(Stored data entries)
══════

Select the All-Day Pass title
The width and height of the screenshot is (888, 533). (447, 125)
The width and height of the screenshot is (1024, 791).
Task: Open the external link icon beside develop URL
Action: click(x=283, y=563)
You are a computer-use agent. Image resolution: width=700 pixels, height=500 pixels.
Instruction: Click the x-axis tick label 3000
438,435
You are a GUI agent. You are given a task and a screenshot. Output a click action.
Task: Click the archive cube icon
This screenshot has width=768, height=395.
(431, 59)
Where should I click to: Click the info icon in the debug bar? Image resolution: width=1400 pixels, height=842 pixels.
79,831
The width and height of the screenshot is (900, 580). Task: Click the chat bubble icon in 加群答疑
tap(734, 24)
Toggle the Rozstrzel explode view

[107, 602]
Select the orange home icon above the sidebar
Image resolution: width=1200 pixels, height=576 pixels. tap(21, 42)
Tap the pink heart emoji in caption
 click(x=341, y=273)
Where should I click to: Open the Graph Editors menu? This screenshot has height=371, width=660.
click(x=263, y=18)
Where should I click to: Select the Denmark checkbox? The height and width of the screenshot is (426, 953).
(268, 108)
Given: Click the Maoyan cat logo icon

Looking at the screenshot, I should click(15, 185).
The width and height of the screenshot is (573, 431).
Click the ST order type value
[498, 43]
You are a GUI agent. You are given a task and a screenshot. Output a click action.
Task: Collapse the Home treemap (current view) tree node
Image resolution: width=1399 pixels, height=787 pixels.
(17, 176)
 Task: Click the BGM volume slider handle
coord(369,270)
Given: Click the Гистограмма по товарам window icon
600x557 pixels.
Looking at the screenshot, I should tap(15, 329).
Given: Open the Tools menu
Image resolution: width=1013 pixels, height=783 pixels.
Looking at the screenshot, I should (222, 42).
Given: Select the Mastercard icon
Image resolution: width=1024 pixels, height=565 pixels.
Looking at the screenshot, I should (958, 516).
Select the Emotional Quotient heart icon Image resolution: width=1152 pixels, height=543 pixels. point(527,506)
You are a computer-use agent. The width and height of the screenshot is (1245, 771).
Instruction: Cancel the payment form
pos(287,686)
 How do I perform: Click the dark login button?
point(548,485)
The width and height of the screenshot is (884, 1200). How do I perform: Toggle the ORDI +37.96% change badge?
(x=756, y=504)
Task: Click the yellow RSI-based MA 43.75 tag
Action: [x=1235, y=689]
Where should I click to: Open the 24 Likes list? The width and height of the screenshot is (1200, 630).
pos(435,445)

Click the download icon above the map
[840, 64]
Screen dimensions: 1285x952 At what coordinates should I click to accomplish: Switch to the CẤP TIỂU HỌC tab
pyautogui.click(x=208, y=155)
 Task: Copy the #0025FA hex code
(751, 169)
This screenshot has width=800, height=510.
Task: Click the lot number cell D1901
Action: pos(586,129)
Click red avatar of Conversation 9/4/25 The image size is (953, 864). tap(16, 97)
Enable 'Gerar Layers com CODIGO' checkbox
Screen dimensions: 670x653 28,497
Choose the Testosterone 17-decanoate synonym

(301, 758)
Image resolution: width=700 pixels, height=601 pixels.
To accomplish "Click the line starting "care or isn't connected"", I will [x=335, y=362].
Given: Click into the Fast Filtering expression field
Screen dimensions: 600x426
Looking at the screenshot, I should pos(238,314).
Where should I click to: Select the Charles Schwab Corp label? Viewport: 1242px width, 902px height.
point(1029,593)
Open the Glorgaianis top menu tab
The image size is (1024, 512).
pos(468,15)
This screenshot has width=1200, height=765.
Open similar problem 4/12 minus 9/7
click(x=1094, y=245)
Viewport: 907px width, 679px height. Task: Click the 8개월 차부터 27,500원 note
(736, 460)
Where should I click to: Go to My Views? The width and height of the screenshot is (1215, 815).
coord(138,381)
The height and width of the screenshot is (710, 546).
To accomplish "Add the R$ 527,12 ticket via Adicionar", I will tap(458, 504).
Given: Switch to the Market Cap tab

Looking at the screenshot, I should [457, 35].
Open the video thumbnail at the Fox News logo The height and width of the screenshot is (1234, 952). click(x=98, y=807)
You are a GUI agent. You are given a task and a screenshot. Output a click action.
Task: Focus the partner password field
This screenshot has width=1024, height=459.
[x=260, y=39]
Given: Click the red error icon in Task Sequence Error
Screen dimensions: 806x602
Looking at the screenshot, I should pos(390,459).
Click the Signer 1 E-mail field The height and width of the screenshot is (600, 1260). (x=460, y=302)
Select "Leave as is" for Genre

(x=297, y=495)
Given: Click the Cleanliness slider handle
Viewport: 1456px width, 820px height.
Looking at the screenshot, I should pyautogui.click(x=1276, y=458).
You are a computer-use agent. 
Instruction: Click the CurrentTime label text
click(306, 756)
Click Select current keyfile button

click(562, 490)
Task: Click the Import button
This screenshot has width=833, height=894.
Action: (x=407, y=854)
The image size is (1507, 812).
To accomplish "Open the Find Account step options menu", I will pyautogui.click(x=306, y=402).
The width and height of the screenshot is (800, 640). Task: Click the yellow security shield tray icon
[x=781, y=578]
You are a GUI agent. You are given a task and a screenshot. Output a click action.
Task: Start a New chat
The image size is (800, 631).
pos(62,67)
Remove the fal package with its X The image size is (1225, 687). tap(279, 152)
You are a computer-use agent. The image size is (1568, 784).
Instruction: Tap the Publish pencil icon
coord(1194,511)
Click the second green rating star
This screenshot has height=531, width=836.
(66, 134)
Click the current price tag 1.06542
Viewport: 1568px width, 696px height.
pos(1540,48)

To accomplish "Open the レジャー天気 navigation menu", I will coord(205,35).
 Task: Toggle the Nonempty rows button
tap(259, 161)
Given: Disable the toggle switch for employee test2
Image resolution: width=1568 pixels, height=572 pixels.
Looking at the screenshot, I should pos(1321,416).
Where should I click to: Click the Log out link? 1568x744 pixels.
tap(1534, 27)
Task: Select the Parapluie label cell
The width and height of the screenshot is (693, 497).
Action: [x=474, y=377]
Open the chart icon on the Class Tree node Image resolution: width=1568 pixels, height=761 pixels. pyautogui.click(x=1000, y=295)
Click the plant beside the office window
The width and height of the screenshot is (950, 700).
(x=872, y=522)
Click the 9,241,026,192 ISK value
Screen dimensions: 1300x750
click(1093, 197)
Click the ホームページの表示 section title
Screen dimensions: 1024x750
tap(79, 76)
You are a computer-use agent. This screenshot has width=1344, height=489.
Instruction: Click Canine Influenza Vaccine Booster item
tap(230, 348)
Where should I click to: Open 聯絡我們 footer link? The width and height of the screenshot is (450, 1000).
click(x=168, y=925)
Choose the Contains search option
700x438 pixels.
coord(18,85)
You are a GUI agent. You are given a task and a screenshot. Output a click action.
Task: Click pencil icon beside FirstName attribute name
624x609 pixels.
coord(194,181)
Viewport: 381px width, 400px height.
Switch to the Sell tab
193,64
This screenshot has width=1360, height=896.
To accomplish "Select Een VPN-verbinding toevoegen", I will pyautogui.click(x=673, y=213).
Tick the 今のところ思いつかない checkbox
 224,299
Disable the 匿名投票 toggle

══════

# Task prompt:
Each line from the top of the entries above through the line containing "Select the Emotional" must be transcribed exactly, and no other line may appear.

# Output for this task:
Select the All-Day Pass title
The width and height of the screenshot is (888, 533). (447, 125)
The width and height of the screenshot is (1024, 791).
Task: Open the external link icon beside develop URL
Action: click(x=283, y=563)
You are a computer-use agent. Image resolution: width=700 pixels, height=500 pixels.
Instruction: Click the x-axis tick label 3000
438,435
You are a GUI agent. You are given a task and a screenshot. Output a click action.
Task: Click the archive cube icon
This screenshot has width=768, height=395.
(431, 59)
Where should I click to: Click the info icon in the debug bar? Image resolution: width=1400 pixels, height=842 pixels.
79,831
The width and height of the screenshot is (900, 580). Task: Click the chat bubble icon in 加群答疑
tap(734, 24)
Toggle the Rozstrzel explode view

[107, 602]
Select the orange home icon above the sidebar
Image resolution: width=1200 pixels, height=576 pixels. tap(21, 42)
Tap the pink heart emoji in caption
 click(x=341, y=273)
Where should I click to: Open the Graph Editors menu? This screenshot has height=371, width=660.
click(x=263, y=18)
Where should I click to: Select the Denmark checkbox? The height and width of the screenshot is (426, 953).
(268, 108)
Given: Click the Maoyan cat logo icon

Looking at the screenshot, I should click(15, 185).
The width and height of the screenshot is (573, 431).
Click the ST order type value
[498, 43]
You are a GUI agent. You are given a task and a screenshot. Output a click action.
Task: Collapse the Home treemap (current view) tree node
Image resolution: width=1399 pixels, height=787 pixels.
(17, 176)
 Task: Click the BGM volume slider handle
coord(369,270)
Given: Click the Гистограмма по товарам window icon
600x557 pixels.
Looking at the screenshot, I should tap(15, 329).
Given: Open the Tools menu
Image resolution: width=1013 pixels, height=783 pixels.
Looking at the screenshot, I should (222, 42).
Given: Select the Mastercard icon
Image resolution: width=1024 pixels, height=565 pixels.
Looking at the screenshot, I should (958, 516).
Select the Emotional Quotient heart icon Image resolution: width=1152 pixels, height=543 pixels. point(527,506)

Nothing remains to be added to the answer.